Repeat the lines between the one holding "Click the keychain dialog heading text" and the one holding "point(440,192)", inclusive. Leave the pictures out of your answer.

━━ The input ━━

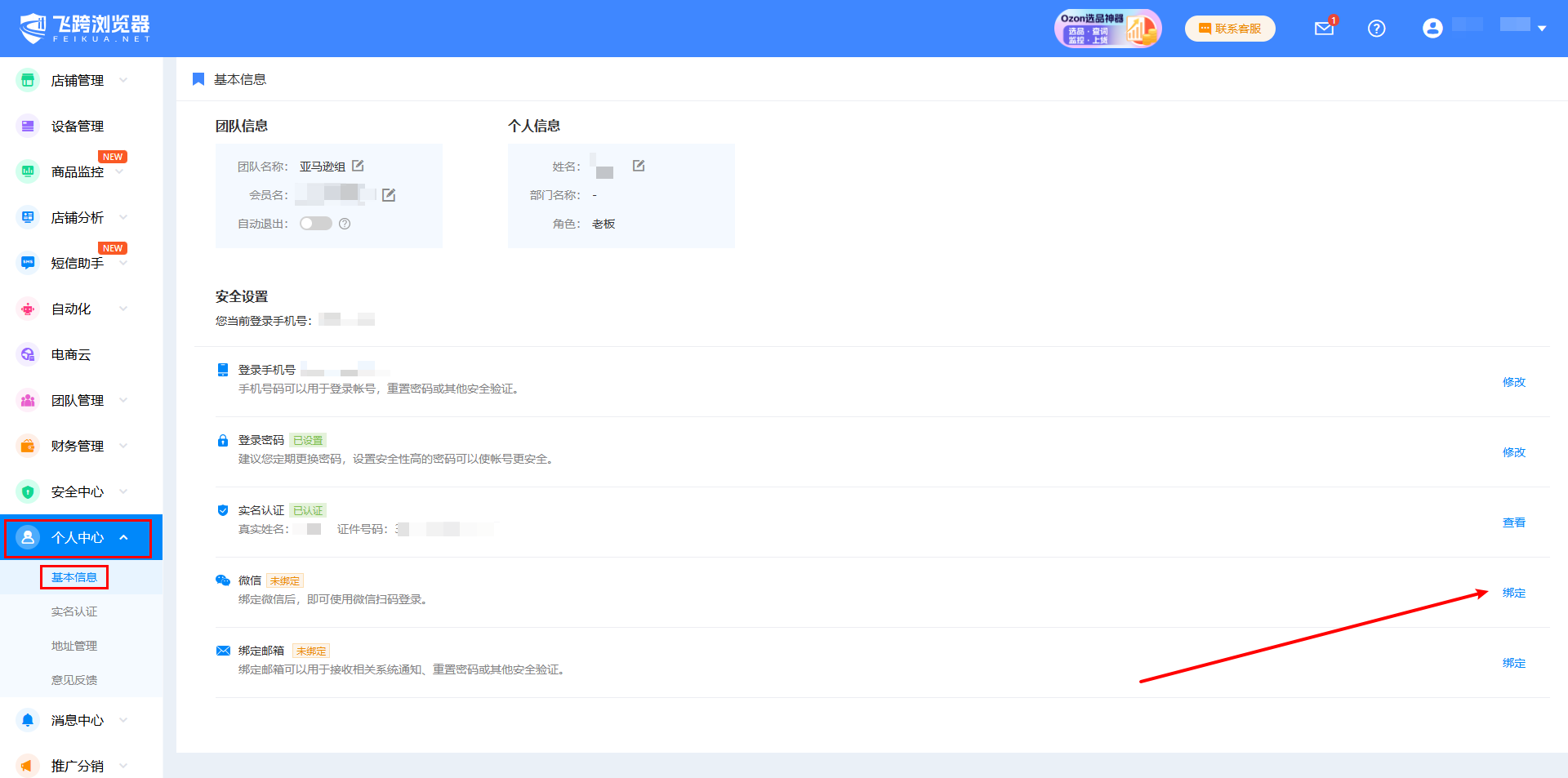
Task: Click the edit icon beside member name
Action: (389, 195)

━━━
━━ The input ━━

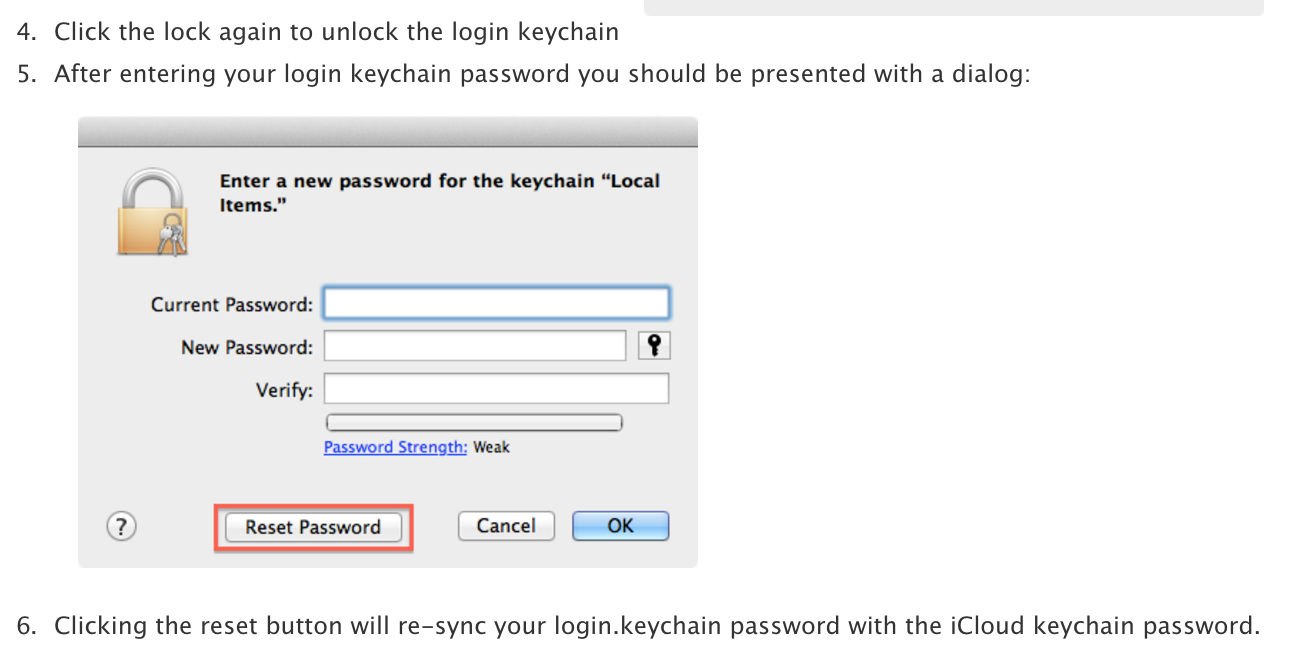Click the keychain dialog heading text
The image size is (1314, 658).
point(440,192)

━━━

### [In response]
Click the keychain dialog heading text
The image size is (1314, 658).
point(440,192)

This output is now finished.